Instruction
Rename "Instruction" to "Command" throughout the items below and reproduce them with everything else unchanged. Leave the pictures out of your reply.

-------- Source data

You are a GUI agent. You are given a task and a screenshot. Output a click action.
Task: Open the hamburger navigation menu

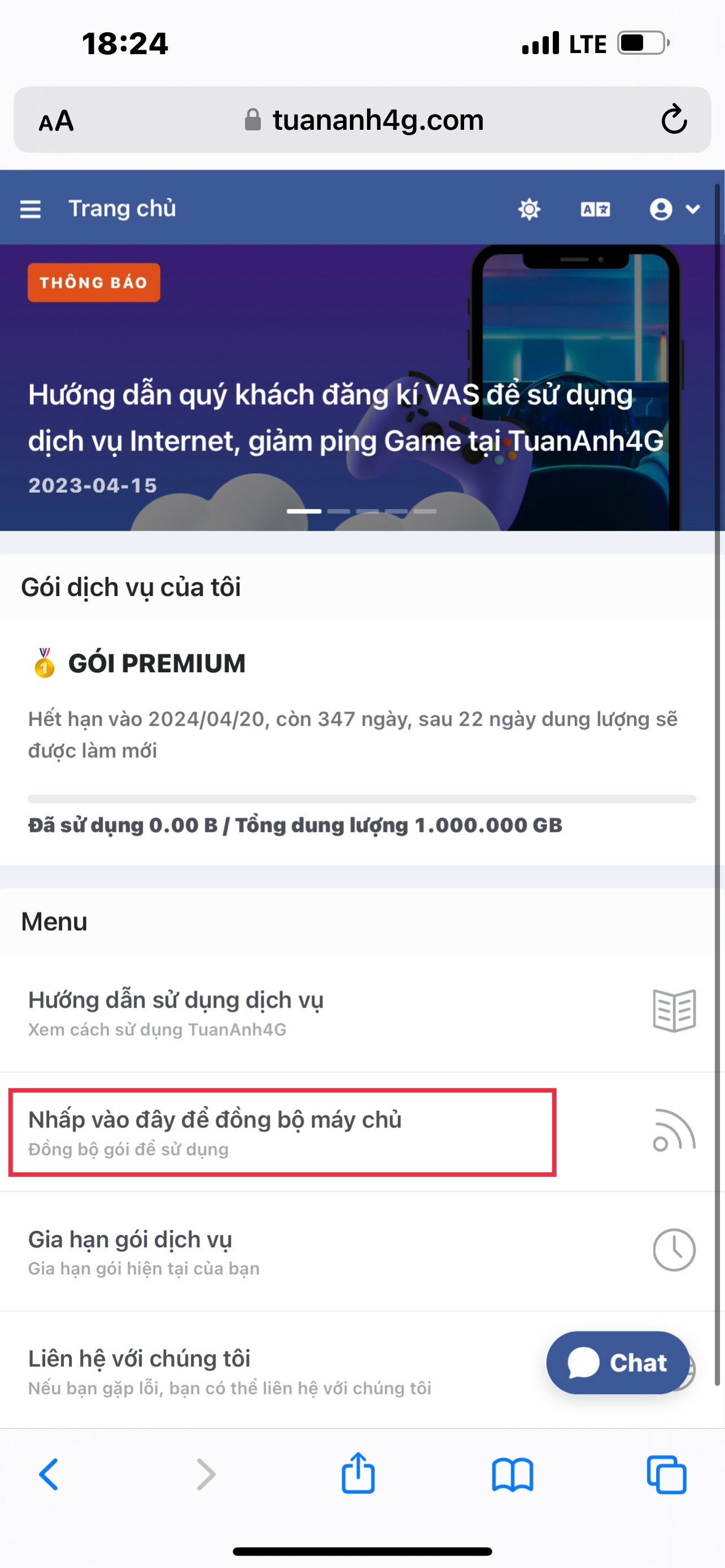(30, 209)
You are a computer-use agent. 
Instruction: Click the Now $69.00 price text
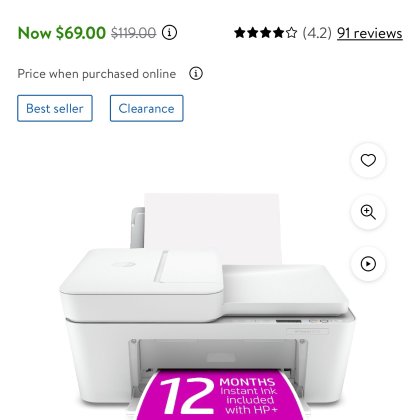pyautogui.click(x=62, y=33)
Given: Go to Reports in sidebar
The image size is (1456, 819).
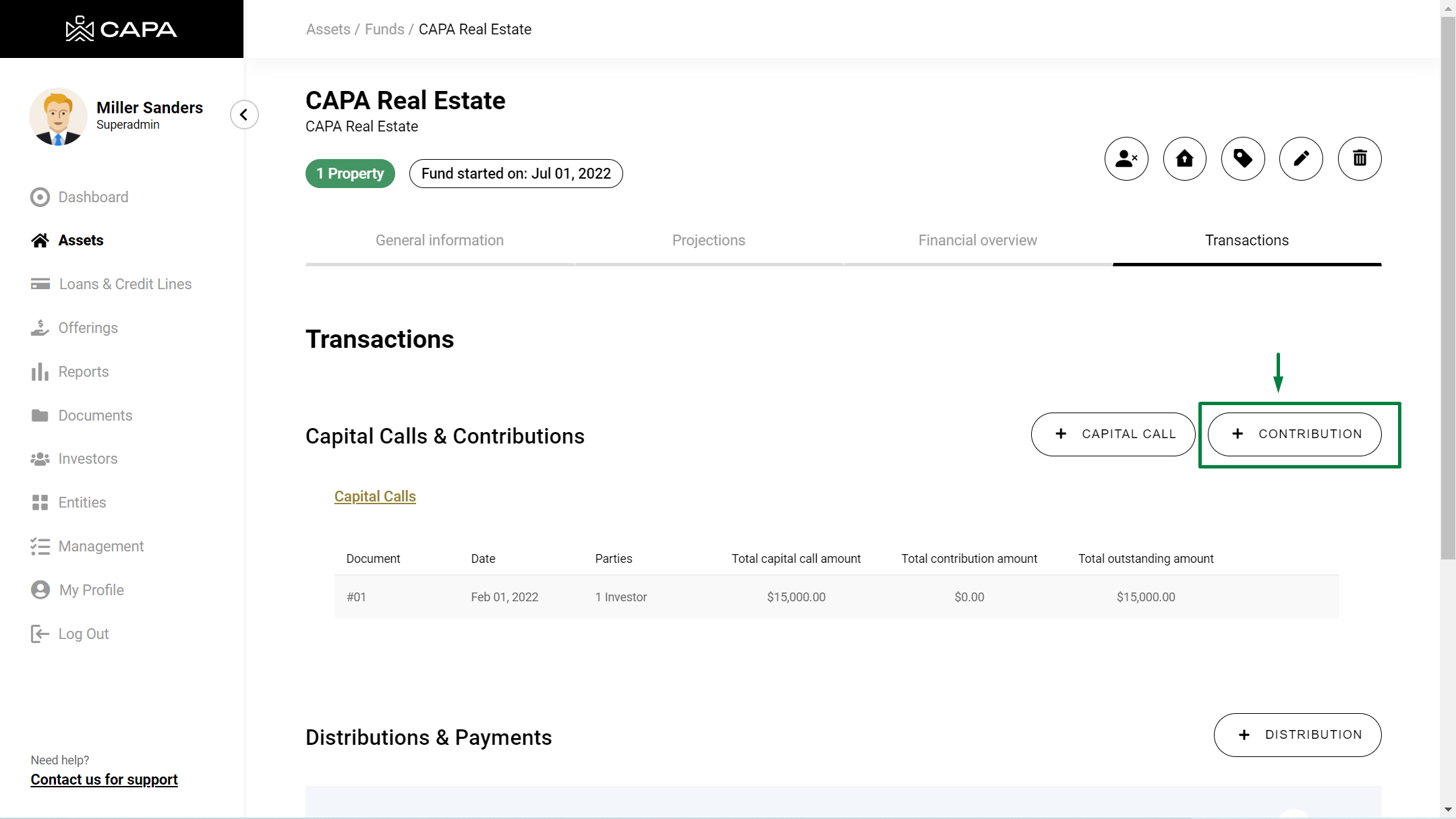Looking at the screenshot, I should 83,371.
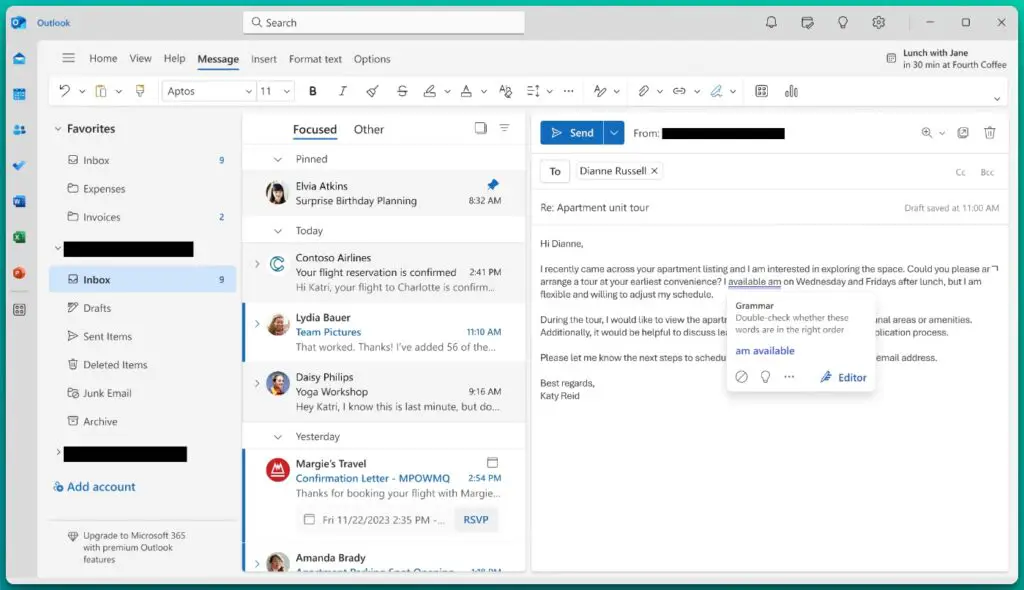1024x590 pixels.
Task: Unpin the Elvia Atkins message
Action: pos(492,185)
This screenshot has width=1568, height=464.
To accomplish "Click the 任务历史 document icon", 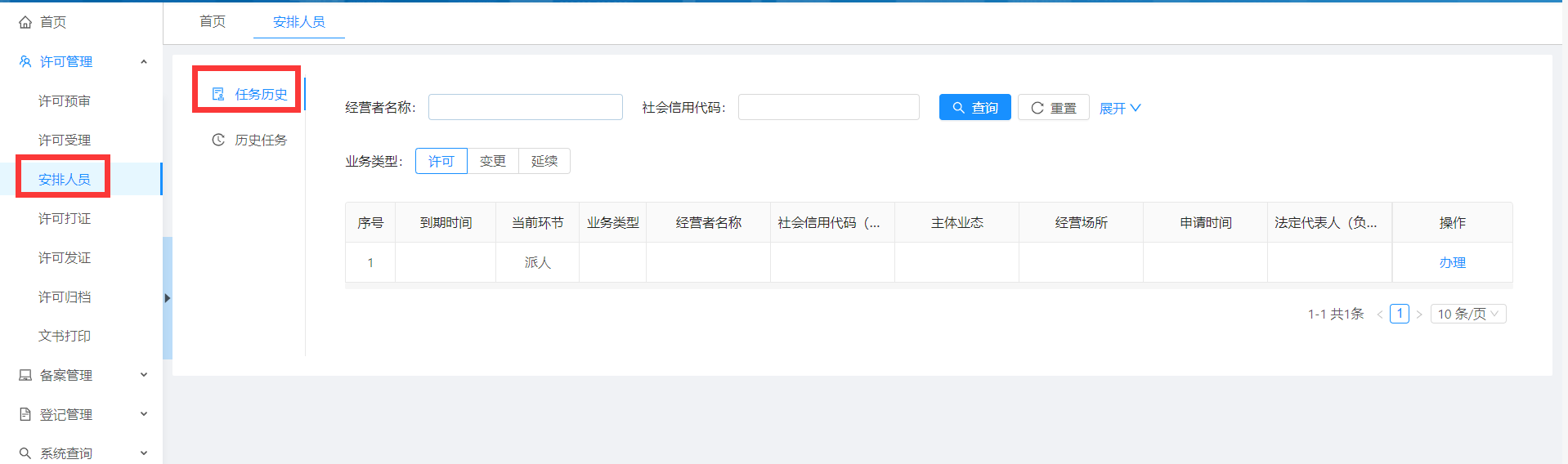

----------------

Right answer
You are a GUI agent. You are given a task and a screenshot. Output a click action.
Task: Open the hamburger navigation menu

(30, 209)
You are a computer-use agent. 
Command: Click the Now $69.00 price text
pyautogui.click(x=62, y=33)
Given: Go to Reports in sidebar
The image size is (1456, 819).
Looking at the screenshot, I should 83,371.
1024x590 pixels.
Task: Unpin the Elvia Atkins message
Action: pos(492,185)
This screenshot has width=1568, height=464.
To accomplish "Click the 任务历史 document icon", 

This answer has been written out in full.